Exact repetition is required: reproduce every line of the data.

*** Task inputs ***

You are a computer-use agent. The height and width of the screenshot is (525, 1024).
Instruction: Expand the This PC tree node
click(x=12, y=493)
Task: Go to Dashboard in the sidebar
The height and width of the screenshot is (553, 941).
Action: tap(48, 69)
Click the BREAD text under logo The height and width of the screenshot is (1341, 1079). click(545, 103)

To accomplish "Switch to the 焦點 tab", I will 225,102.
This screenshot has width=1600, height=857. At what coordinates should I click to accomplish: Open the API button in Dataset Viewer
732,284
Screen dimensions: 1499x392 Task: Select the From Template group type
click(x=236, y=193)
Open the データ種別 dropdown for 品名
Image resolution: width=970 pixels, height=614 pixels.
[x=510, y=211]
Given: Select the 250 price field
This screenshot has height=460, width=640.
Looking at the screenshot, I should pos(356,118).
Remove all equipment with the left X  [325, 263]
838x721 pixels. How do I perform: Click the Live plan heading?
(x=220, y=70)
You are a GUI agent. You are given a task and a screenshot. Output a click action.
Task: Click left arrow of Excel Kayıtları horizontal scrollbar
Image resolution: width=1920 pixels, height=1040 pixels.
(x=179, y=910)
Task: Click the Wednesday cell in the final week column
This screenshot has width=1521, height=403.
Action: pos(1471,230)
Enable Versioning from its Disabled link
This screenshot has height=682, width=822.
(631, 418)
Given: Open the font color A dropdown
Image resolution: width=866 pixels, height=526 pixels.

***

Response -
You are a computer-use agent. The height and width of the screenshot is (525, 1024).
Instruction: Expand the This PC tree node
click(x=12, y=493)
Task: Go to Dashboard in the sidebar
The height and width of the screenshot is (553, 941).
Action: tap(48, 69)
Click the BREAD text under logo The height and width of the screenshot is (1341, 1079). click(545, 103)

To accomplish "Switch to the 焦點 tab", I will 225,102.
This screenshot has width=1600, height=857. At what coordinates should I click to accomplish: Open the API button in Dataset Viewer
732,284
Screen dimensions: 1499x392 Task: Select the From Template group type
click(x=236, y=193)
Open the データ種別 dropdown for 品名
Image resolution: width=970 pixels, height=614 pixels.
[x=510, y=211]
Given: Select the 250 price field
This screenshot has height=460, width=640.
Looking at the screenshot, I should pos(356,118).
Remove all equipment with the left X  [325, 263]
838x721 pixels. How do I perform: Click the Live plan heading?
(x=220, y=70)
You are a GUI agent. You are given a task and a screenshot. Output a click action.
Task: Click left arrow of Excel Kayıtları horizontal scrollbar
Image resolution: width=1920 pixels, height=1040 pixels.
(x=179, y=910)
Task: Click the Wednesday cell in the final week column
This screenshot has width=1521, height=403.
Action: pos(1471,230)
Enable Versioning from its Disabled link
This screenshot has height=682, width=822.
(631, 418)
Given: Open the font color A dropdown
Image resolution: width=866 pixels, height=526 pixels.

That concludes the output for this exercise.